Canyon echoes and river travel – SUP’ing in a Spanish nature reserve

SUP'ing down the river gorge in Congost de Montrebei national park

Canyon echoes and river travel – SUP’ing in a Spanish nature reserve

Adventure begins when things go wrong.

Scrambling down the steep slope, our heavy packs force us to choose our footing with care. At the bottom, river mud is baked and cracked on the surface, but fragile and insubstantial. Our first steps break through, sinking to our knees occasionally.

Leaving some essential snacks with the river team who will be making their way down the river on Stand Up Paddleboards, I shoulder my pack, departing on foot to hike to our planned rendezvous later. Ahead of us lies the stunning Congost de Montrebei national park. As I hike uphill, I can hear the whistling of air being pumped into paddle boards.

I’m barely at the edge to the canyon before I hear shouts of joy from high above. A hundred meters away on the Aragonese side of the canyon, ribbons of green and orange flicker in the sunlight. The climbers, hidden in the various folds and curves of the wall. Soon, many of the climbing areas will be clear of human voices, instead a refuge for a host of nesting vultures and eagles.

Climbers as well as SUP’ers take advantage of this stunning gorge. Photo © Adri Martinez

Deeper into the canyon, the cliff face curves over my head, as the path narrows. Wire cables anchored to the wall, providing reassurance and a lifeline for those who fear the void mere metres away.Far below the water turns into glorious shades of Prussian Blue as the sunlight finally clears the ridgeline. Snippets of Catalan words echo up the walls from the river. Voices blending together, becoming muddled, their original meaning lost.

Far below me, moving at deceptive speed, the SUP team dip their paddles in rhythm. The trail widens, and bends towards the forest again, I turn to stare in awe at the beauty of the landscape. This rough hewn hiking track, constructed by hand pales in comparison to the majesty of the canyon. Its walls carved into wondrous shapes, all smooth lines and curves, banded with colour. The bands displaying geological forces and timelines beyond most of our comprehension.

Unfortunately this beautiful landscape, like so many others are in danger. All around are the signs of massive drought, none more stark than the water level. Where normally, the river rises almost to the forest edge, now it’s almost 20 metres lower.

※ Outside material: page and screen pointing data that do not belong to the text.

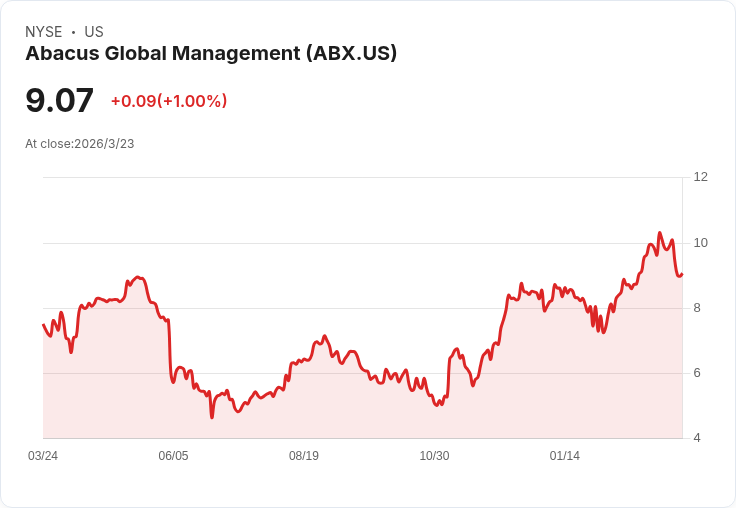The image size is (736, 508).
Task: Click the +0.09(+1.00%) price change
Action: pyautogui.click(x=169, y=101)
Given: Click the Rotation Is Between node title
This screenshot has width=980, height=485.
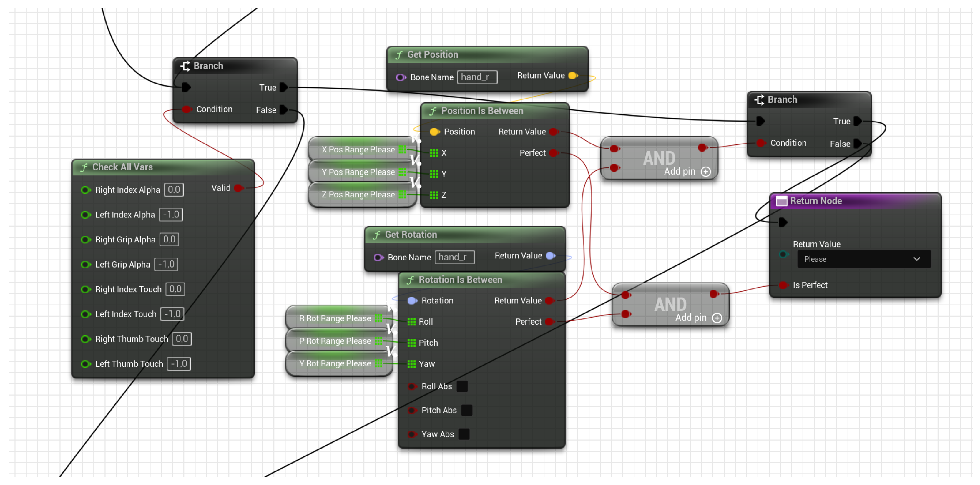Looking at the screenshot, I should [460, 280].
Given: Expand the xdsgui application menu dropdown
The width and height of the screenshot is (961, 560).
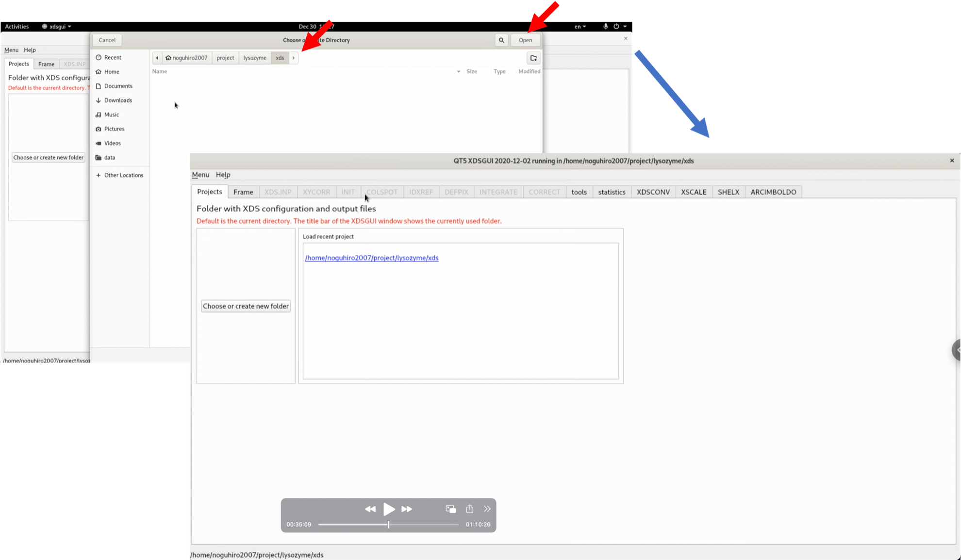Looking at the screenshot, I should (x=57, y=27).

For those who still think climate change doesn’t exist or have an impact on our landscapes and livelihoods, just go to the areas most affected by the changes. Here, in this gorge the river levels are down. On the other side of the planet, whole islands are about to be consumed by a sea that has risen less than a metre. Now imagine what a 20 metre sea level rise would mean for billions of people.

With the river far below its normal level, I descend on a fixed rope to a floating pontoon, anchored in a cove. Gingerly I place my backpack on the Tandem SUP, our food for the journey carefully cached inside. As Chuan paddles us out into the slow current, we hear a splash behind. A sleek dark shape flows underneath, chasing carp in the depths.

We find a giant wave of stone, formed into a small cave around the next corner. The perfect place for our lunchtime refuel. Firing up the stove, and unpacking insulated containers, we soon have our simple tapas of Trinxat (click here for the recipe).

While cooking, some of the team is at the river edge, filtering water for the next leg of the journey. Bellies full, hydrated, and water bottles topped up, the team deposit me on the bank once more to continue my hike. As the sun wanes, I’m outside the national park, waiting for the team at the rivers edge, but something has changed.

This morning the river was placid, slow moving, shifting in colour from clear to green to light blue. Now it’s grey brown, with tiny rapids starting to form. Far upstream, on of the power companies has opened sluices, the currents carrying mud, stones and small bits of debris. Then the call comes over the radio. The team has had to beach their SUPs far downstream, unable to paddle against the increased current. With the water levels far below the norm, between the team and I now lie kilometres of soft mudflats. Post-holing and crawling through hip deep mud, while dragging a twenty kilo SUP is exhausting work. What should have been an easy paddle now becomes an adventure.

For now my job is to check in with them at regular intervals to make sure they’re safe, and have food and water ready for when they arrive. Hours later, they round the corner, on the opposite side of the river.

We’re only thirty metres apart, but first they have to ferry glide across a much faster current. Faces and hands streaked with dried mud, the team pull their paddle boards up the last few metres and crumple to the ground. Chests heaving, but with mile wide grins, they flip over onto their backs, elated.

Tonight we feast on slow cooked Catalan stew, and sleep under moonlight, ready for whatever tomorrow brings.